Task statement:
Please express these lines as a JSON list of strings, with one string for each line and blank lines left out.
··· Dataset content ···
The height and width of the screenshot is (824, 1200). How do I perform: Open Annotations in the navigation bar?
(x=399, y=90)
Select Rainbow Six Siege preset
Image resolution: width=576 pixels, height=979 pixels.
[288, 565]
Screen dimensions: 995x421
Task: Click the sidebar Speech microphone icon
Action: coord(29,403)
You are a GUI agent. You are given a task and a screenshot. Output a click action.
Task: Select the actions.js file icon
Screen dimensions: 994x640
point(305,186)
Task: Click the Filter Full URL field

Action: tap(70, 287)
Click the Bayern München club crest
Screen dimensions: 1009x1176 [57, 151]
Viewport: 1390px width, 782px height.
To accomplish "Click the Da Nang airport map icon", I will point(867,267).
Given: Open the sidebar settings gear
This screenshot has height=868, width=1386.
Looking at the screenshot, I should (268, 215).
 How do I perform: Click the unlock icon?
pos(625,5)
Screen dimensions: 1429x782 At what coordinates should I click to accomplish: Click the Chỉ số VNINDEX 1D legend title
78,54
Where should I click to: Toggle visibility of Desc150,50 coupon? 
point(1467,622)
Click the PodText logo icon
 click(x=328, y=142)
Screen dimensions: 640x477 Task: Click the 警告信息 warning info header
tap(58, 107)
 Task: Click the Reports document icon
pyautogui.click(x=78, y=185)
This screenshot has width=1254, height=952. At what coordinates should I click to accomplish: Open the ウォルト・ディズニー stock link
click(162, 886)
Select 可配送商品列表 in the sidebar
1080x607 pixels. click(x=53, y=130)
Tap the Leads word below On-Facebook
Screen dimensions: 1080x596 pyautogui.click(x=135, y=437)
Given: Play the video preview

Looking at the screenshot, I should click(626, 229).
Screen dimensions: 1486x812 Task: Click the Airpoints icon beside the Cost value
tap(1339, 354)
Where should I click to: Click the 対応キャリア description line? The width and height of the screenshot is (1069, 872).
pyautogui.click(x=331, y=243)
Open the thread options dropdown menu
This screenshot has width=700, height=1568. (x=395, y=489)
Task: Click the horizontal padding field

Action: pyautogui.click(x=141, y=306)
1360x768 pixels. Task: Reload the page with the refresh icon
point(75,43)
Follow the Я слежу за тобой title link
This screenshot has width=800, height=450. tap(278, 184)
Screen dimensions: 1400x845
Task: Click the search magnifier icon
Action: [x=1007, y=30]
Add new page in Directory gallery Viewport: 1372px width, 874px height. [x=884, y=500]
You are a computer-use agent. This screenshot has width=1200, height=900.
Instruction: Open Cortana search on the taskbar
···
Solution for this task:
[
  "The height and width of the screenshot is (824, 1200). How do I perform: Open Annotations in the navigation bar?",
  "(x=399, y=90)",
  "Select Rainbow Six Siege preset",
  "Image resolution: width=576 pixels, height=979 pixels.",
  "[288, 565]",
  "Screen dimensions: 995x421",
  "Task: Click the sidebar Speech microphone icon",
  "Action: coord(29,403)",
  "You are a GUI agent. You are given a task and a screenshot. Output a click action.",
  "Task: Select the actions.js file icon",
  "Screen dimensions: 994x640",
  "point(305,186)",
  "Task: Click the Filter Full URL field",
  "Action: tap(70, 287)",
  "Click the Bayern München club crest",
  "Screen dimensions: 1009x1176 [57, 151]",
  "Viewport: 1390px width, 782px height.",
  "To accomplish \"Click the Da Nang airport map icon\", I will point(867,267).",
  "Given: Open the sidebar settings gear",
  "This screenshot has height=868, width=1386.",
  "Looking at the screenshot, I should (268, 215).",
  " How do I perform: Click the unlock icon?",
  "pos(625,5)",
  "Screen dimensions: 1429x782 At what coordinates should I click to accomplish: Click the Chỉ số VNINDEX 1D legend title",
  "78,54",
  "Where should I click to: Toggle visibility of Desc150,50 coupon? ",
  "point(1467,622)",
  "Click the PodText logo icon",
  " click(x=328, y=142)",
  "Screen dimensions: 640x477 Task: Click the 警告信息 warning info header",
  "tap(58, 107)",
  " Task: Click the Reports document icon",
  "pyautogui.click(x=78, y=185)",
  "This screenshot has width=1254, height=952. At what coordinates should I click to accomplish: Open the ウォルト・ディズニー stock link",
  "click(162, 886)",
  "Select 可配送商品列表 in the sidebar",
  "1080x607 pixels. click(x=53, y=130)",
  "Tap the Leads word below On-Facebook",
  "Screen dimensions: 1080x596 pyautogui.click(x=135, y=437)",
  "Given: Play the video preview",
  "Looking at the screenshot, I should click(626, 229).",
  "Screen dimensions: 1486x812 Task: Click the Airpoints icon beside the Cost value",
  "tap(1339, 354)",
  "Where should I click to: Click the 対応キャリア description line? The width and height of the screenshot is (1069, 872).",
  "pyautogui.click(x=331, y=243)",
  "Open the thread options dropdown menu",
  "This screenshot has width=700, height=1568. (x=395, y=489)",
  "Task: Click the horizontal padding field",
  "Action: pyautogui.click(x=141, y=306)",
  "1360x768 pixels. Task: Reload the page with the refresh icon",
  "point(75,43)",
  "Follow the Я слежу за тобой title link",
  "This screenshot has width=800, height=450. tap(278, 184)",
  "Screen dimensions: 1400x845",
  "Task: Click the search magnifier icon",
  "Action: [x=1007, y=30]",
  "Add new page in Directory gallery Viewport: 1372px width, 874px height. [x=884, y=500]",
  "You are a computer-use agent. This screenshot has width=1200, height=900.",
  "Instruction: Open Cortana search on the taskbar"
]